But did they discuss it in their results? They mention some sensitivty in terms of the types of proxies used, including the dendroclimatic ones (where the issue lies). So surely, if (as your quote states) the paper "concluded publicly that these post-1960 tree ring data produce inaccurate temperature estimates", then it should be here, right? Here's what they say (emphasis mine):

quote:
But certain sub-components of the proxy dataset (for example, the dendroclimatic indicators) appear to be especially important in resolving the large-scale temperature patterns, with notable decreases in the scores reported for the proxy data set if all dendroclimatic indicators are withheld from the multiproxy network. On the other hand, the long-term trend in NH is relatively robust to the inclusion of dendroclimatic indicators in the network, suggesting that potential tree growth trend biases are not influential in the multiproxy climate reconstructions.
Nothing in there specifically mentioning the post-1960 divergence. Nothing about inaccurate temperature aspects. On the contrary, they say it doesn't matter. Yet if it didn't matter, why did they have to hide the decline?

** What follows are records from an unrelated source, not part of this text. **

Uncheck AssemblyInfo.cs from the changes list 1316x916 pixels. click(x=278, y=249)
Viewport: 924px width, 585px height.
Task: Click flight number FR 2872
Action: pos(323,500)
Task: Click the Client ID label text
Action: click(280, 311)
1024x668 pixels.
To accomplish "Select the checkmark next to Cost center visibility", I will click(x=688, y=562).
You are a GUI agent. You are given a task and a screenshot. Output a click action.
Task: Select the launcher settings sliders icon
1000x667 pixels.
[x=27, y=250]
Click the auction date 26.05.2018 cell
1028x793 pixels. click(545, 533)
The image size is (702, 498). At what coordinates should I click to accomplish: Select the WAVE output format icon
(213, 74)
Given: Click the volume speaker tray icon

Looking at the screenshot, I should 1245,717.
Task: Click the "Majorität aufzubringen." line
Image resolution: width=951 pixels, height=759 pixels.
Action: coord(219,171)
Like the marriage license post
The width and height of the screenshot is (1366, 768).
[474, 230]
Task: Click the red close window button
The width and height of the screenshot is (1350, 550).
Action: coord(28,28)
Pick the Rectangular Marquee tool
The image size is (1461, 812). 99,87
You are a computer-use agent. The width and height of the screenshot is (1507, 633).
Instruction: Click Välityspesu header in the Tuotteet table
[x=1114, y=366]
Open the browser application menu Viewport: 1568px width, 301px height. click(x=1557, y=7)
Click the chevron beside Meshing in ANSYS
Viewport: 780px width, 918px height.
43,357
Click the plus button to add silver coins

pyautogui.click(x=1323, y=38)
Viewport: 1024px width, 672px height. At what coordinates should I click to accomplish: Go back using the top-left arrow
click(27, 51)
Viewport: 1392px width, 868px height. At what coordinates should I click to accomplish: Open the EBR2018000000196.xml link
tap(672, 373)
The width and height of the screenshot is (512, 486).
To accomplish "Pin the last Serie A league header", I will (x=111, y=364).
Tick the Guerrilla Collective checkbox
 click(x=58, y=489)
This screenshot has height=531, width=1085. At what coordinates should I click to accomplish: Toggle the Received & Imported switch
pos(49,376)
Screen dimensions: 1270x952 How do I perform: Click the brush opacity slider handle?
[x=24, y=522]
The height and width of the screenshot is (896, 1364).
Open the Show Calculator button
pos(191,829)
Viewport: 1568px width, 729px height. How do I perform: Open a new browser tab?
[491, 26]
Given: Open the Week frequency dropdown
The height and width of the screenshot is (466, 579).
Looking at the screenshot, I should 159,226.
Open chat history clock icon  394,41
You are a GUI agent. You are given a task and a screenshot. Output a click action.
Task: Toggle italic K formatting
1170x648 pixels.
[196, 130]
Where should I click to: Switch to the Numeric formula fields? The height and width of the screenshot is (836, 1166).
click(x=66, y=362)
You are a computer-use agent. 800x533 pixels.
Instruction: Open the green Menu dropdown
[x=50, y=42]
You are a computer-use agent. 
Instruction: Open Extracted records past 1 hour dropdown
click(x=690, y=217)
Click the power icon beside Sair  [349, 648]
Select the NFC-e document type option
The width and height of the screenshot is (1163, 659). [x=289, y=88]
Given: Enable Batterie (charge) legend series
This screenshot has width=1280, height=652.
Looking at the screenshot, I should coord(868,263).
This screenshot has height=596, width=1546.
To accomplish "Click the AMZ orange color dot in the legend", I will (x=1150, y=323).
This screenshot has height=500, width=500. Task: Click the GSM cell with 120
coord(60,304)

Even more damning is their claim that grafting the temperature record onto the reconstruction was known. I pored through the methods section and managed to not fall asleep in the process. I don't understand half the statistics, but I know I'd be able to find something that important. It wasn't there. Anywhere.

There is no mention anywhere in this article about grafting temperature data on to the reconstruction. On the contrary, they state several times that their reconstructed temperature after 1960 was high, even though we know it was actually low before they hid the decline. Their method section doesn't even begin to mention it. There's nothing in there at all. Anyone reading this paper would assume the 1960+ part of the reconstruction was determined in the same manner that the rest of it was. Why? Because the methods didn't state what they did!

All this talk about "trick" being synonymous with "technique" may be true, but it's also true that you need to document your tricks or techniques in your manuscripts. Mann didn't.

In other words, CRU's explanation of this email is still bunk.
 
Posted by Wayward Son (Member # 210) on :
 
quote:
Yet we know that it wasn't, and that temperature did not correlate with tree rings for an important part of the data set.
I believe the answer to this is in the e-mail that G2 referenced (above). After 1960, the tree-ring data diverged from the measured temperatures, while before 1960, they correlated nicely. Why it suddenly diverged, they don't know. So they threw out the data after 1960, since they knew that it didn't reflect the real temperatures.

Why didn't they throw out all the data? Because, before 1960, it seems to correlate well, so they wanted one more "data point" (points?) in their historical reconstruction.

What I find most telling is the paragraph I quoted above from the private e-mails (not intended for public scrutiny):

quote:
We have shown that this is not the case: (see here: http://www.ngdc.noaa.gov/paleo/ei/ei_datarev.html
and specifically, the plot and discussion here: http://www.ngdc.noaa.gov/paleo/ei/ei_nodendro.html
Ironically, you'll note that there is more low-frequency variability when the tree ring data *are* used, then when only other proxy and historical/instrumental data are used!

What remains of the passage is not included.